- AIM OF THE EXERCISE
The answer is all of the entries below, repeated exactly and free of pictures.

[[ THE DATA, beginning ]]

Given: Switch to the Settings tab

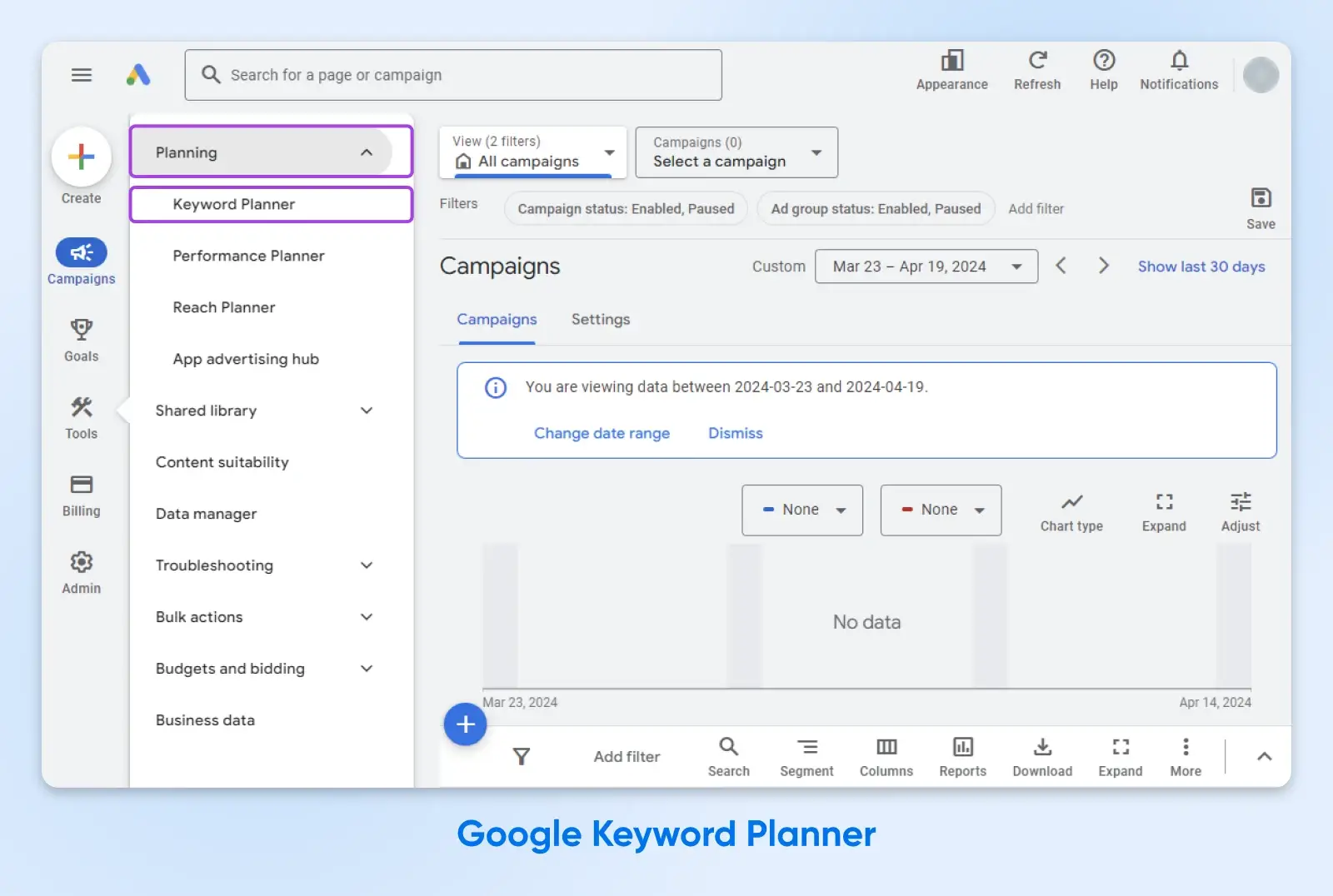Looking at the screenshot, I should tap(600, 320).
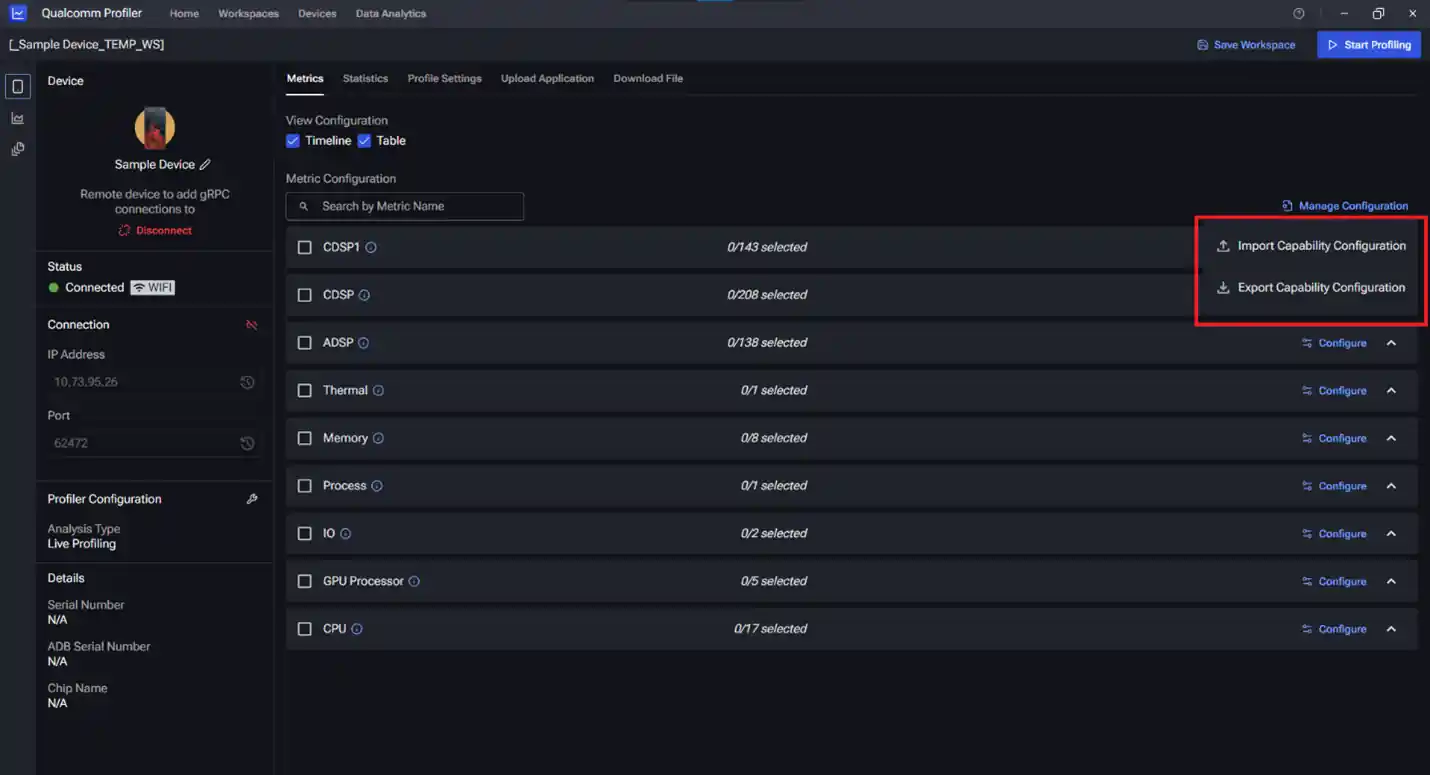Collapse the GPU Processor section using its chevron
Image resolution: width=1430 pixels, height=775 pixels.
[1391, 581]
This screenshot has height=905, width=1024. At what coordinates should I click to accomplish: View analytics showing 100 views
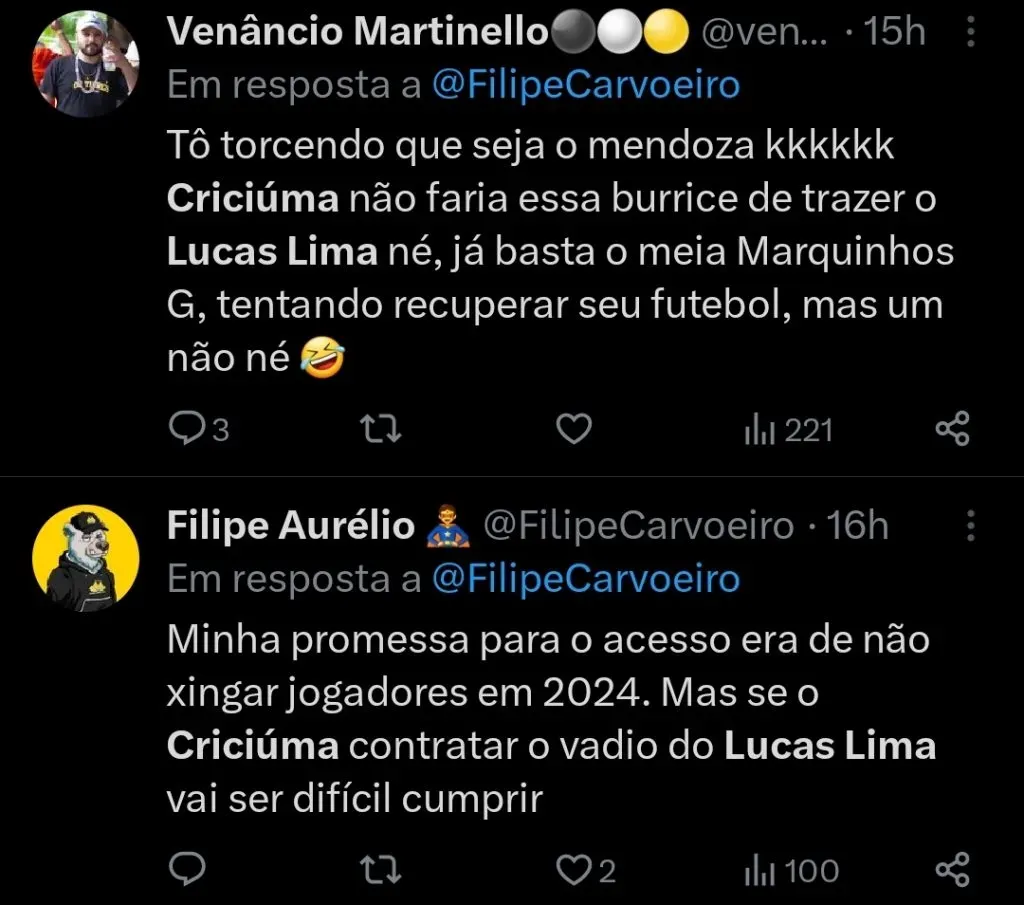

[[ THE DATA, end ]]

- PROBLEM SOLUTION
Given: Switch to the Settings tab

Looking at the screenshot, I should tap(600, 320).
Collapse the GPU Processor section using its chevron
Image resolution: width=1430 pixels, height=775 pixels.
[1391, 581]
This screenshot has height=905, width=1024. At what coordinates should I click to accomplish: View analytics showing 100 views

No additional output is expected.